Я метнулся в ванную первого этажа, по дороге что-то разбил, намочил первое попавшееся мне под руку полотенце и вернулся обратно. Брэнда по-прежнему сидела у пианино, наклонив голову вниз, пытаясь руками остановить кровь. Это было жуткое зрелище: вся нижняя половина лица моей любимой, платье на груди и на коленях, пианино залиты кровью. Я прижал полотенце к ее переносице, схватил жену на руки и перенес на диван.
— Брэн, родная, поехали к врачу! — чуть не плакал я.
— Дик, успокойся, это нормально, — сказала Брэнда слабым голосом, — у меня так бывает.
— Но мне это не нравится! Пусть тебя осмотрит доктор! Я сейчас же звоню ему.
Не обращая внимания на ее протесты, я уже набирал номер с визитки, оставленной мне Кэмпбеллом.
— Здравствуйте, доктор Стивенс! — быстро заговорил я в трубку. — Меня зовут Ричард Дин, я муж Брэнды, Брэнды Кэмпбелл.
— Да-да, — ответил доктор, — мне звонил мистер Кэмпбелл, я в курсе, примите мои поздравления. Что-то случилось?
— У нее вчера была высокая температура, а сейчас пошла носом кровь, сильно, еле остановили.
— Во-первых, успокойтесь, мистер Дин, кровотечения при ее болезни — это, к сожалению, дело привычное. Кроме того, больные лейкемией склонны к частым простудам: иммунитет уже не тот, но вот настолько высокая температура… Я выезжаю, хочу сам осмотреть мисс Кэмпбелл, то есть, прошу прощения, миссис Дин. Диктуйте адрес.

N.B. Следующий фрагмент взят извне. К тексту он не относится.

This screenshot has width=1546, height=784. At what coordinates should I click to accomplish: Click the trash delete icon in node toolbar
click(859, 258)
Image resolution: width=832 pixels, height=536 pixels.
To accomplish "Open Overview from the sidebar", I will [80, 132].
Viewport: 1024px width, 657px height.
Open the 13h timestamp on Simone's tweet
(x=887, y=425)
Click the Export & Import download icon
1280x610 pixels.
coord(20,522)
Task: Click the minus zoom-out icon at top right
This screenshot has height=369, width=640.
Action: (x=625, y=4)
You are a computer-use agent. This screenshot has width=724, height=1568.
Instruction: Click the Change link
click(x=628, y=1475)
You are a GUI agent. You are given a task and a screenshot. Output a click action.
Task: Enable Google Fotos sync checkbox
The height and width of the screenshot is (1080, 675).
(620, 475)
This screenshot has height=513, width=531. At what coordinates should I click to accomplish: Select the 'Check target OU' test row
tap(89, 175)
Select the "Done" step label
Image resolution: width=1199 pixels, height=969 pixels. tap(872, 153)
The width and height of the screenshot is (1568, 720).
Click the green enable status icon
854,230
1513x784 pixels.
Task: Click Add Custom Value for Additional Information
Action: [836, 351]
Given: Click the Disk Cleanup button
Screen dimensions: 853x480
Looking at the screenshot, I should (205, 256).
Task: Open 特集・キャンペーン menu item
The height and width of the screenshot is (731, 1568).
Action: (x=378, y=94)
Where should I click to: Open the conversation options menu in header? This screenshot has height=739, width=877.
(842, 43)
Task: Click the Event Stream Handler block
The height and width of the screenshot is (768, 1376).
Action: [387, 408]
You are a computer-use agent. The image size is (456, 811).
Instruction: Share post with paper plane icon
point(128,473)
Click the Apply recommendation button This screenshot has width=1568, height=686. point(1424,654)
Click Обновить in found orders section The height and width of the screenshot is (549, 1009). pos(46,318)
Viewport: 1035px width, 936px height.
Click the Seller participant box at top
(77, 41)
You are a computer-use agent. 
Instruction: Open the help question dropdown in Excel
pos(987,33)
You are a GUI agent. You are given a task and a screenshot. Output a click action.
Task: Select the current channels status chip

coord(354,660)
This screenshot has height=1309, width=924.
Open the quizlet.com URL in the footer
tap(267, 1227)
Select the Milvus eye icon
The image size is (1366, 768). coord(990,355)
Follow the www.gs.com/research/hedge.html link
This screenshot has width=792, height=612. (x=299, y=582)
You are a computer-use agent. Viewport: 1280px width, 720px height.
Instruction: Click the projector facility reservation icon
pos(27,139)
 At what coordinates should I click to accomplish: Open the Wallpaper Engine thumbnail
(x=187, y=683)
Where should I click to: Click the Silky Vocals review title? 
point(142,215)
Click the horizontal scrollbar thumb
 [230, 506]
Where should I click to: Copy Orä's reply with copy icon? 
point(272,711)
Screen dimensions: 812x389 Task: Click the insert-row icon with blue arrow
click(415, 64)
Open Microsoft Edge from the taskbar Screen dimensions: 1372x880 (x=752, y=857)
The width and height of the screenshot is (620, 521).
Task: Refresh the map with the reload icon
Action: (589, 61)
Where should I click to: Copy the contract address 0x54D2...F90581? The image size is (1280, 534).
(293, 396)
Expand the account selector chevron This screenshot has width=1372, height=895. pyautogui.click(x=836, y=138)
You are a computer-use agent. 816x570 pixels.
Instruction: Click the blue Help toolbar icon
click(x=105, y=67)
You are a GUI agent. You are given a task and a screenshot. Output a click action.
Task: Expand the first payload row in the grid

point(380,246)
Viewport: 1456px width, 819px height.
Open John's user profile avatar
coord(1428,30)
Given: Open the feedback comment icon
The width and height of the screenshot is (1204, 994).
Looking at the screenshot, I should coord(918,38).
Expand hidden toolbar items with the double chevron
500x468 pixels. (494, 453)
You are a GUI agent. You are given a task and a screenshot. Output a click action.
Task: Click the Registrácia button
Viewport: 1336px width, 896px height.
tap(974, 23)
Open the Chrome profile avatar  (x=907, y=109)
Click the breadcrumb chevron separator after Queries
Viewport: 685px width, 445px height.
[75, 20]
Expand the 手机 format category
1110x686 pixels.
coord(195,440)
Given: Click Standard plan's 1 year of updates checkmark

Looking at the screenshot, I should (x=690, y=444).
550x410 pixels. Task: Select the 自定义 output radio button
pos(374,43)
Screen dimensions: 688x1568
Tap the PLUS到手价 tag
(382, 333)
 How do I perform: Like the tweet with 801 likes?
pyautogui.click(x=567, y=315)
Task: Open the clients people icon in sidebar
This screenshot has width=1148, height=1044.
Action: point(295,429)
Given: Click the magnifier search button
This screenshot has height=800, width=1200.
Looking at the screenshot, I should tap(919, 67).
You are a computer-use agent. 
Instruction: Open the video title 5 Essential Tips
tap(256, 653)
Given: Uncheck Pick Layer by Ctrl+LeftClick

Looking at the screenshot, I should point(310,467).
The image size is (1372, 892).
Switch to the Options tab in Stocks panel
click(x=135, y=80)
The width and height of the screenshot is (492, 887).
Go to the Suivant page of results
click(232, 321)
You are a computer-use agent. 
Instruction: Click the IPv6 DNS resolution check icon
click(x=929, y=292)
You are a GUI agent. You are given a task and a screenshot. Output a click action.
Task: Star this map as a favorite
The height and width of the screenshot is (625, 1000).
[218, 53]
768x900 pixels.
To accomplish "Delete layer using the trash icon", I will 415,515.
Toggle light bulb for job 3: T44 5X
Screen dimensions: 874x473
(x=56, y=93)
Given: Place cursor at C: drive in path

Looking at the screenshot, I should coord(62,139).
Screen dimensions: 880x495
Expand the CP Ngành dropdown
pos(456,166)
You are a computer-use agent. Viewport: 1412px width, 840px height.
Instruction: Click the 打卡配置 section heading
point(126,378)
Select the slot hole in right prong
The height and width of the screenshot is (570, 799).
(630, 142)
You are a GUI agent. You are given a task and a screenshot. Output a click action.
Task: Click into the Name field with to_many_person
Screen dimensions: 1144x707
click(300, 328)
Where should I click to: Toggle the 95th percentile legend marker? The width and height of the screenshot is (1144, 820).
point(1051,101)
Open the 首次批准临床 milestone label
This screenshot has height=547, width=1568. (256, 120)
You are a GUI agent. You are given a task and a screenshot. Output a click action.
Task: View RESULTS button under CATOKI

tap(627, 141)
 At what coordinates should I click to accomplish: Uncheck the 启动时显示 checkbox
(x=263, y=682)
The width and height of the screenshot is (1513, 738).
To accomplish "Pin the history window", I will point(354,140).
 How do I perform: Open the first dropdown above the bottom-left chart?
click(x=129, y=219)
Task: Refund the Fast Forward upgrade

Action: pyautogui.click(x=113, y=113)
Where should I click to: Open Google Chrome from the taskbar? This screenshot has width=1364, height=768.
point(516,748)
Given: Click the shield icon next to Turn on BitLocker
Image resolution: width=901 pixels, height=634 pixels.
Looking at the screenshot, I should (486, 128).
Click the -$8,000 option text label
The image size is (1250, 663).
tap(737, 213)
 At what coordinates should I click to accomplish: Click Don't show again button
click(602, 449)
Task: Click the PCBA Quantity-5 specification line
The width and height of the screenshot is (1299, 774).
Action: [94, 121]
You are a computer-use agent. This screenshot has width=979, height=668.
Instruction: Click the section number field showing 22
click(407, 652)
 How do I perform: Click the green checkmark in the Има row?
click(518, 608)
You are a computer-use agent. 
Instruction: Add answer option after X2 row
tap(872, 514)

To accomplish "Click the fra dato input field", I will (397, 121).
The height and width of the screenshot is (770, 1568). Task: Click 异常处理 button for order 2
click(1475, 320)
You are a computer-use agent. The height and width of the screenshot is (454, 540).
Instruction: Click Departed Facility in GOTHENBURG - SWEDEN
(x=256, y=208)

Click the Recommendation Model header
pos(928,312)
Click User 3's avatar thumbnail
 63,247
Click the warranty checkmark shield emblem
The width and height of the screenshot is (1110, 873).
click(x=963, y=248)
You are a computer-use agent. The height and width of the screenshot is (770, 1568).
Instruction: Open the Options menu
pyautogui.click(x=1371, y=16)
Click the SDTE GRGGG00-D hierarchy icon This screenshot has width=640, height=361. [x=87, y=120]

Доктор Стивенс приехал примерно через полтора часа и оказался низеньким полноватым человечком, совершенно лысым, с пронзительными голубыми глазами. На вид ему было не больше сорока лет. Он пожал мне руку и подошел к Брэнде, которая полулежала на том же диване в гостиной.
— Ну, миссис Дин? Вас можно поздравить с бракосочетанием? — бодро спросил доктор.
Брэнда улыбнулась:
— Здравствуйте, доктор Стивенс! Мой муж зря вас побеспокоил: обычное кровотечение, уже все в порядке.
— Позвольте мне в этом убедиться, — он вытащил из своего чемоданчика какие-то инструменты и попросил меня удалиться. Я вынужден был подчиниться. Вышел в сад, сел в то самое плетеное кресло у розария, в котором несколько недель назад говорил с тестем. В голове пульсировала одна лишь мысль: только не сейчас, Господи! Только не сейчас!
Стивенс появился примерно через полчаса, присел рядом.
— Она спит.
— Что скажете, доктор?
— Что я могу сказать… вы знаете, что такое лейкемия?
— Я не врач, слышал об этом в общих чертах.